Tasks and exercises:
[a] Summarize the continuing education text in two sentences.
[b] Write the next part of the continuing education text, picking up after its final sentence.

Study text:
..............................
Physicians: NCCN designates this journal-based CME activity for a maximum of 1.0 AMA PRA Category 1 Credit™. Physicians should claim only the credit commensurate with the extent of their participation in the activity.
Nurses: NCCN designates this educational activity for a maximum of 1.0 contact hour.
Pharmacists: NCCN designates this knowledge-based continuing education activity for 1.0 contact hour (0.1 CEUs) of continuing education credit. UAN: JA4008196-0000-24-009-H01-P
PAs: NCCN has been authorized by the American Academy of PAs (AAPA) to award AAPA Category 1 CME credit for activities planned in accordance with AAPA CME Criteria. This activity is designated for 1.0 AAPA Category 1 CME credit. Approval is valid until August 10, 2025. PAs should only claim credit commensurate with the extent of their participation.
All clinicians completing this activity will be issued a certificate of participation. To participate in this journal CE activity: (1) review the educational content; (2) take the posttest with a 66% minimum passing score and complete the evaluation at https://education.nccn.org/node/94861; and (3) view/print certificate.
Pharmacists: You must complete the posttest and evaluation within 30 days of the activity. Continuing pharmacy education credit is reported to the CPE Monitor once you have completed the posttest and evaluation and claimed your credits. Before completing these requirements, be sure your NCCN profile has been updated with your NAPB e-profile ID and date of birth. Your credit cannot be reported without this information. If you have any questions, please email education@nccn.org.
Release date: August 10, 2024; Expiration date: August 10, 2025
Learning Objectives:
Upon completion of this activity, participants will be able to:
• Integrate into professional practice the updates to the NCCN Guidelines for Rectal Cancer
• Describe the rationale behind the decision-making process for developing the NCCN Guidelines for Rectal Cancer
Disclosure of Relevant Financial Relationships
None of the planners for this educational activity have relevant financial relationship(s) to disclose with ineligible companies whose primary business is producing, marketing, selling, re-selling, or distributing healthcare products used by or on patients.
Individuals Who Provided Content Development and/or Authorship Assistance:
The faculty listed below have no relevant financial relationship(s) with ineligible companies to disclose.
Hisham Hussan, MD, Panel Member
Jennifer K. Maratt, MD, MS, Panel Member
Anna Tavakkoli, MD, MSc, Panel Member
Frankie Jones, Guidelines Layout Specialist, NCCN
Lisa Gurski, PhD, Senior Manager, Licensed Clinical Content, NCCN
The faculty listed below have the following relevant financial relationship(s) with ineligible companies to disclose. All of the relevant financial relationships listed for these individuals have been mitigated.
..............................
Listed records:
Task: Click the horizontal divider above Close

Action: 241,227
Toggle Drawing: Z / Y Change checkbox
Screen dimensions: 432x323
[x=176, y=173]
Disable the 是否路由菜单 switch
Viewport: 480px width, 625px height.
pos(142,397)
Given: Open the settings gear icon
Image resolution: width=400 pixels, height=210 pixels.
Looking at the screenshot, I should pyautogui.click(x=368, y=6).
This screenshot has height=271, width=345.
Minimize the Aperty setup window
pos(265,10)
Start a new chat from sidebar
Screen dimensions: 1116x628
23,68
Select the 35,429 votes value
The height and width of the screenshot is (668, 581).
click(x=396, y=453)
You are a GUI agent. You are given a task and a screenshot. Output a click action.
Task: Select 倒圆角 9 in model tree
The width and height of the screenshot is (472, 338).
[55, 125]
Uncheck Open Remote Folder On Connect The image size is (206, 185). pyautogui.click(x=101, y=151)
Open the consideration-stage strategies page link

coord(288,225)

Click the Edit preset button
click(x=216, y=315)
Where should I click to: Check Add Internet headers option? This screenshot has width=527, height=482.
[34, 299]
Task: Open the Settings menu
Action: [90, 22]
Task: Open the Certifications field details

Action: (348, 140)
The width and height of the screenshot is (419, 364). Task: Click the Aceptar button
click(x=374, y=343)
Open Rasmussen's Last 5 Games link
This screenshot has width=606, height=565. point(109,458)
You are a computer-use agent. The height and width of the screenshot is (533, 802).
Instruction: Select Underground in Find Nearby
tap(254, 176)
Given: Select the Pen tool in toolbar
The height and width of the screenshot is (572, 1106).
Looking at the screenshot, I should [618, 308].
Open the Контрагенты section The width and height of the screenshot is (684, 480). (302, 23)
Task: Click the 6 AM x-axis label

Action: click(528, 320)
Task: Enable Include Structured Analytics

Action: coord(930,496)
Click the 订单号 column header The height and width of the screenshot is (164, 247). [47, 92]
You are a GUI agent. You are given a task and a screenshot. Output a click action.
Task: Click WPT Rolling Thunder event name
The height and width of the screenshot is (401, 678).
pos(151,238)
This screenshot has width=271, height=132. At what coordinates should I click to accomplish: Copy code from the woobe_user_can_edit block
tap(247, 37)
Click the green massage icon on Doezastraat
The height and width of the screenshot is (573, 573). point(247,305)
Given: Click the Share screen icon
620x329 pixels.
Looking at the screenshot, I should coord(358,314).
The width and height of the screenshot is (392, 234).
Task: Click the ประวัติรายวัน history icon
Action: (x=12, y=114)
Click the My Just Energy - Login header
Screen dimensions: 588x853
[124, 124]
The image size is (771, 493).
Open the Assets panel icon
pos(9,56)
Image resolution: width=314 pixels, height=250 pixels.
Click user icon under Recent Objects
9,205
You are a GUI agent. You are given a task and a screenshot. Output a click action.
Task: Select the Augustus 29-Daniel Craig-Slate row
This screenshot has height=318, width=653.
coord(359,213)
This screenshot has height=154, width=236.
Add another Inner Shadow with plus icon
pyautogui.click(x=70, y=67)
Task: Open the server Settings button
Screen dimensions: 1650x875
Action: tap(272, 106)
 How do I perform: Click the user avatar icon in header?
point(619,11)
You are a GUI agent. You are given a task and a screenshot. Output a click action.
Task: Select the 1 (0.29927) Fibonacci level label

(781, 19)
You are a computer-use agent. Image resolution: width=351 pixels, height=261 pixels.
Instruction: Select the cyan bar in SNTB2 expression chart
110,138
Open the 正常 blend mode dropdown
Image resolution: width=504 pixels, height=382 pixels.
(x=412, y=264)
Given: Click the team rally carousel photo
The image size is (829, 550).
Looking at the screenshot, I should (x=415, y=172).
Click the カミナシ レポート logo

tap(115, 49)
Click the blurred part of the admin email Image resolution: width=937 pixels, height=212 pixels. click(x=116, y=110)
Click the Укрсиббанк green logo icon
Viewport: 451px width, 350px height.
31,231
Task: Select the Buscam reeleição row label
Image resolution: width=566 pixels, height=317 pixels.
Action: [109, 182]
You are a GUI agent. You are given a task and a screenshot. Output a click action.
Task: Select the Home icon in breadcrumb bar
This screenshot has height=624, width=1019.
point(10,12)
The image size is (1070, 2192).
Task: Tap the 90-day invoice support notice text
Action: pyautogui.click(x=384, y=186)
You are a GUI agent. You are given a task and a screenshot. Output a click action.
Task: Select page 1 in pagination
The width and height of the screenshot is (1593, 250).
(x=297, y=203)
..............................
Task-by-task outputs:
[a] NCCN designates this journal-based activity for 1.0 credit or contact hour for physicians, nurses, pharmacists, and PAs, and participants review the content, pass a posttest with a minimum score of 66%, complete an evaluation, and receive a certificate. The activity was released on August 10, 2024, expires on August 10, 2025, and is meant to help participants integrate the updates to the NCCN Guidelines for Rectal Cancer into practice and describe the reasoning behind them.

[b]
Al B. Benson III, MD, Panel Chair, has disclosed receiving grant/research support from AbbVie, Inc., Amgen Inc., Apexigen, Artemida Pharma, Cardiff Oncology, Elevar Therapeutics, Infinity Pharmaceuticals, Inc., ITM Solucin, Janssen Pharmaceutica Products, LP, MedImmune Inc., Merck Sharpe & Dohme Ltd., Pfizer Inc., Rafael Pharmaceuticals, ST Pharm Co. Ltd., SynCore Biotechnology, and TYME Technologies Inc.; serving as a scientific advisor for AIMImmunoTech, Array BioPharma Inc., Astellas Pharma US, Inc., Boston Scientific Corporation, Hutchmed, Mirati Therapeutics, Inc., Natera Inc., Novartis Pharmaceuticals Corporation, SeaGen, Tempus, and TheraBionic; and receiving consulting fees from Aveo Oncology, Boston Scientific Corporation, Bristol Myers Squibb, GRAIL, GSK, Janssen Pharmaceutica Products, LP, Mirati Therapeutics, Inc.,Nuvation Bio, Inc., Pfizer Inc., Samsung Bioepis, SeaGen, Taiho Pharmaceuticals Co., Ltd., and Xencor.
Alan P. Venook, MD, Panel Vice Chair, has disclosed serving as a scientific advisor for Amgen Inc., Bristol Myers Squibb, Exact Sciences, Exelixis Inc., GSK, Intera, and Pfizer Inc.
Yi-Jen Chen, MD, PhD, Panel Member, has disclosed receiving grant/research support from RefleXion and Varian Medical Systems, Inc.
Stacey A. Cohen, MD, Panel Member, has disclosed receiving consulting fees from Agenus, Delcath, Eisai Inc., GSK, Guardant, Merck & Co., Inc., Pfizer Inc., Regeneron Pharmaceuticals, and Taiho Pharmaceuticals Co., Ltd.; and receiving grant/research support from Biomea, BioNTech, Natera, Pfizer Inc., and Tempus.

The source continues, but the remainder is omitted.